Edifício Vila Lobos | Brasília | DF

13 de novembro de 2019

A UTILIZAÇÃO E A CONSERVAÇÃO DE EDIFICAÇÕES PÚBLICAS

Em nosso país, infelizmente, algumas pessoas estabelecem uma delimitação entre o seu espaço particular e o público. Assim, aquilo que é identificado como particular, mais especificamente sua casa, deve ser bem cuidado e merecedor de todo desvelo; as edificações públicas, por sua vez, recebem a alcunha de “terra de ninguém”. Porém, como o próprio nome diz, as edificações públicas não pertencem a uma única pessoa, mas a todos nós, e seu cuidado e manutenção devem ser uma responsabilidade compartilhada.

UM PROBLEMA ANTIGO

Em 1630, o frei franciscano Vicente do Salvador escreveu, na obra “História do Brazil”: “Nenhum homem nesta terra é repúblico (zeloso do bem público) nem zela, ou trata do bem comum, senão cada um do bem particular.” Quase 400 anos depois, vê-se que infelizmente a situação continua a mesma, ou talvez até pior. Uma breve visita às edificações públicas, de norte a sul do país, revela a precária situação em que se encontram: luminárias, torneiras, sanitários, fios, enfim, nada parece escapar à sanha destruidora das pessoas, e um questionamento nos vem à mente: por que os espaços e edificações públicas são vandalizados?

PROCURANDO MOTIVOS

A explicação mais frequente atribui o vandalismo à falta de educação ou de cidadania das pessoas, o que é verdade, mas a alegação não é suficiente. Voltamos, assim, à definição do “público” e do “particular”: se não é meu, não merece ser cuidado. Soluções? Investimento e melhorias em infraestrutura e segurança, bem como ações educativas e campanhas de conscientização, sem esquecer, obviamente, que todo bom hábito se inicia no lar. Além disso, é dever do poder público mobilizar a população para que cada cidadão atue como um agente social, colaborando na preservação dos espaços públicos e privados.

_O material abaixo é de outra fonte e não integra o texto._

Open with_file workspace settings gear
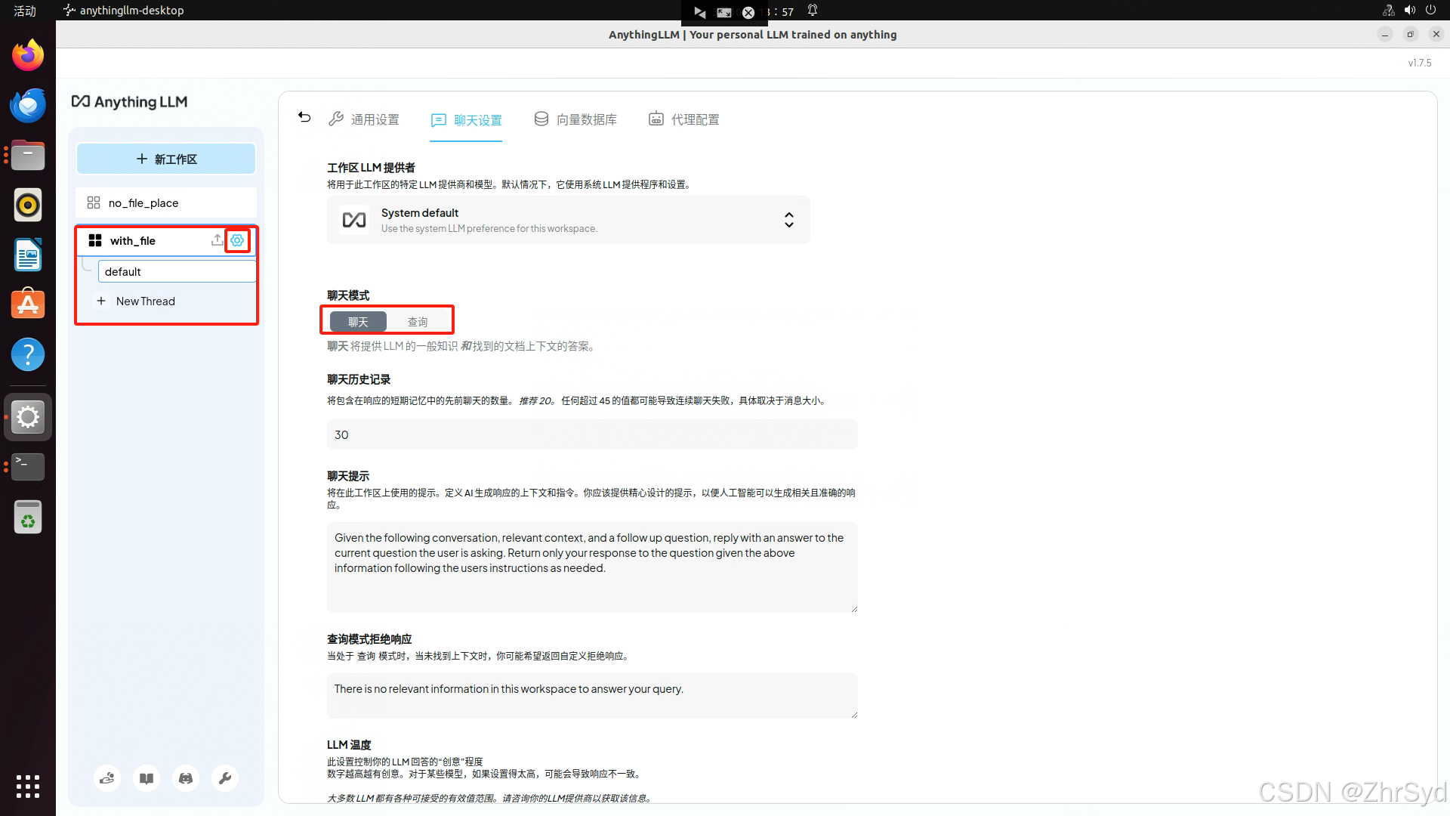The width and height of the screenshot is (1450, 816). 237,240
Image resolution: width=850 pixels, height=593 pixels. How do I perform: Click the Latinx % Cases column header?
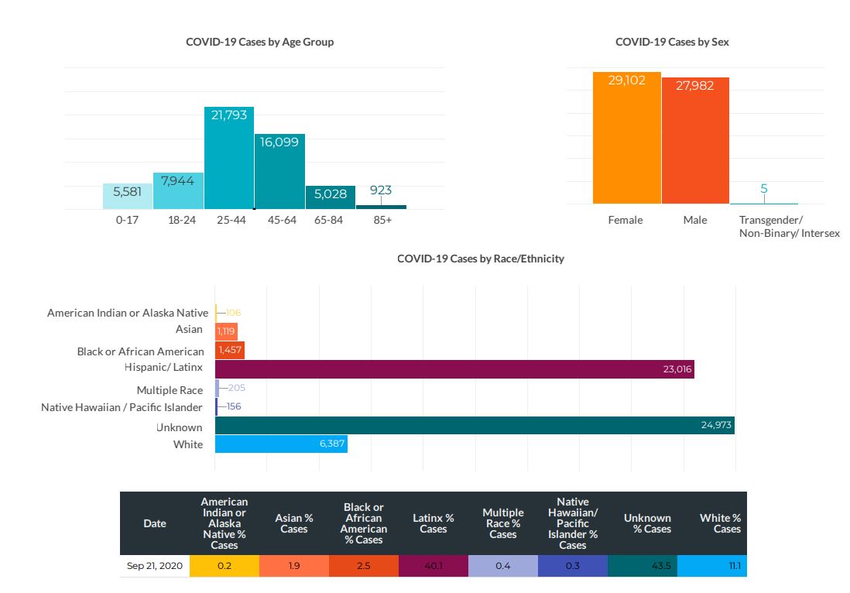(433, 523)
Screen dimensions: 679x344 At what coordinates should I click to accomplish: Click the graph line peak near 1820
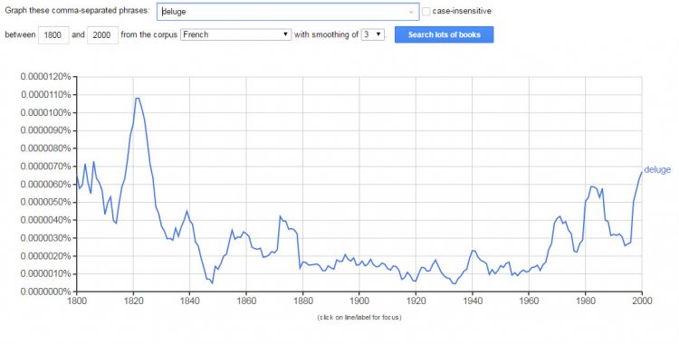138,99
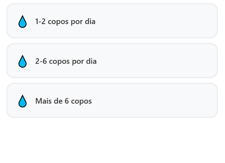Choose the 1-2 glasses per day card
This screenshot has width=225, height=163.
click(112, 21)
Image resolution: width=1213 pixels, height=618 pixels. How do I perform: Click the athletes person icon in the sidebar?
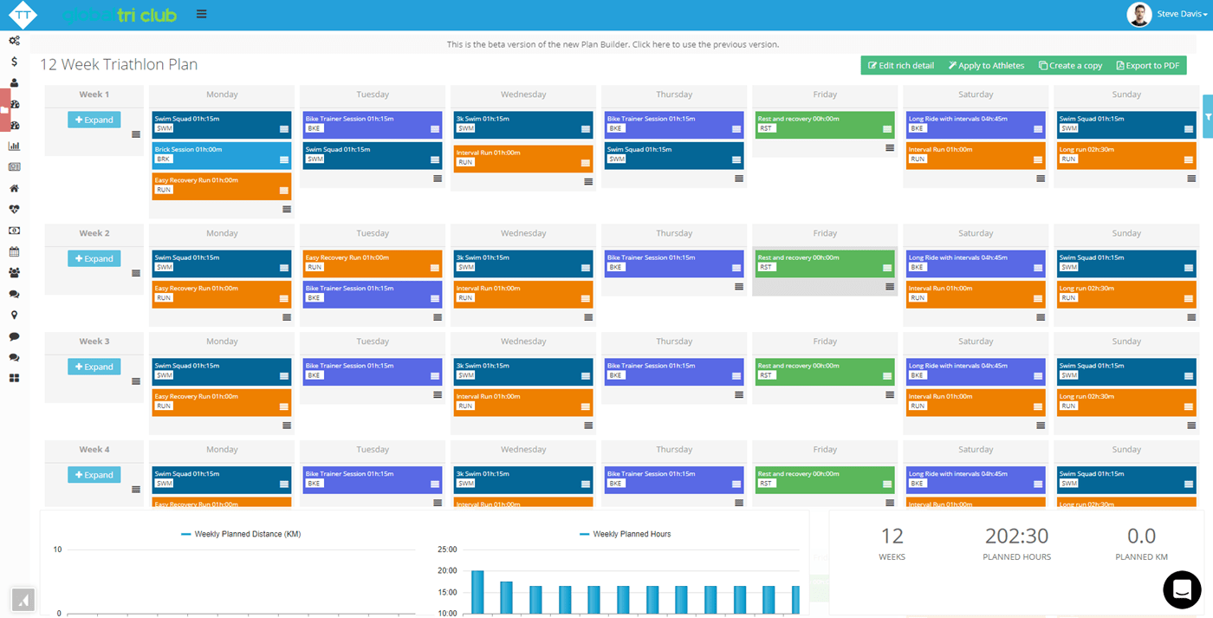click(13, 82)
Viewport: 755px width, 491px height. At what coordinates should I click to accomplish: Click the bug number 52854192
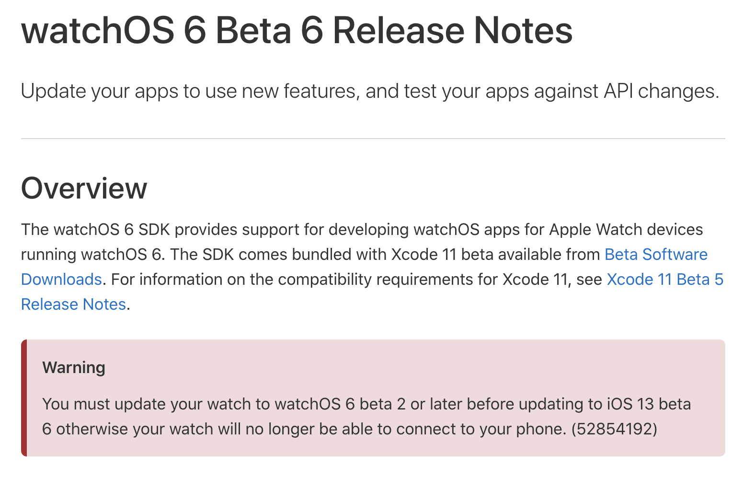click(614, 429)
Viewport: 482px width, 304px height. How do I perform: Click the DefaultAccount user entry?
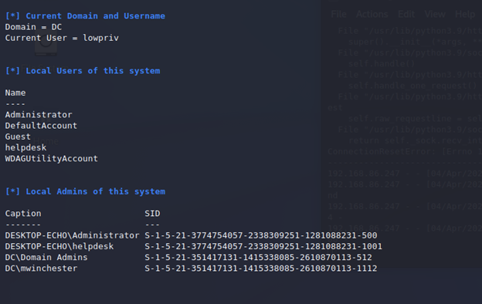[x=41, y=126]
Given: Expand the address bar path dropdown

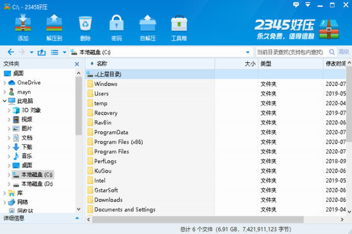Looking at the screenshot, I should (248, 53).
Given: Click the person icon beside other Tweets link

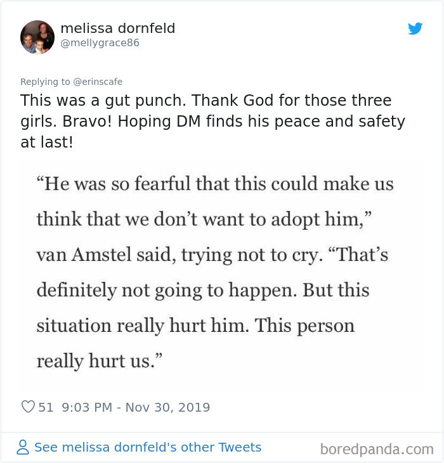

TEORIA DAS JANELAS QUEBRADAS

O que mais influencia uma pessoa a cometer atos de vandalismo? Uma experiência, realizada em 1969 pelo psicólogo Philip Zimbardo, da Stanford University, denominada “Teoria das janelas quebradas”, tornou-se clássica.

Um automóvel conversível, sem placa, foi estacionado com a capota aberta em uma rua do Bronx (New York), onde havia alto índice de criminalidade. Outro automóvel, nas mesmas condições, foi estacionado em uma rua de Palo Alto (Califórnia), região rica e tranquila. Em poucos dias, o carro deixado no Bronx foi vandalizado, enquanto o outro veículo permaneceu intacto. Ao que tudo indicava, o nível socioeconômico das pessoas era o fator determinante para que o vandalismo ocorresse. Pouco tempo depois, entretanto, os pesquisadores quebraram uma janela e fizeram outras alterações no carro deixado em Palo Alto. Em poucas horas, o carro estava virado de cabeça para baixo e destruído. O objetivo da pesquisa era demonstrar que a visão de desordem (coisas como janela quebradas, lixo espalhado pela rua, pichações etc.) despertaria o desejo de vandalismo, favorecendo o surgimento cada vez maior de atividades criminosas, o que explica em parte o que ocorre com as edificações públicas em nosso país: a simples visão de lugares vandalizados pode despertar o desejo de vandalismo.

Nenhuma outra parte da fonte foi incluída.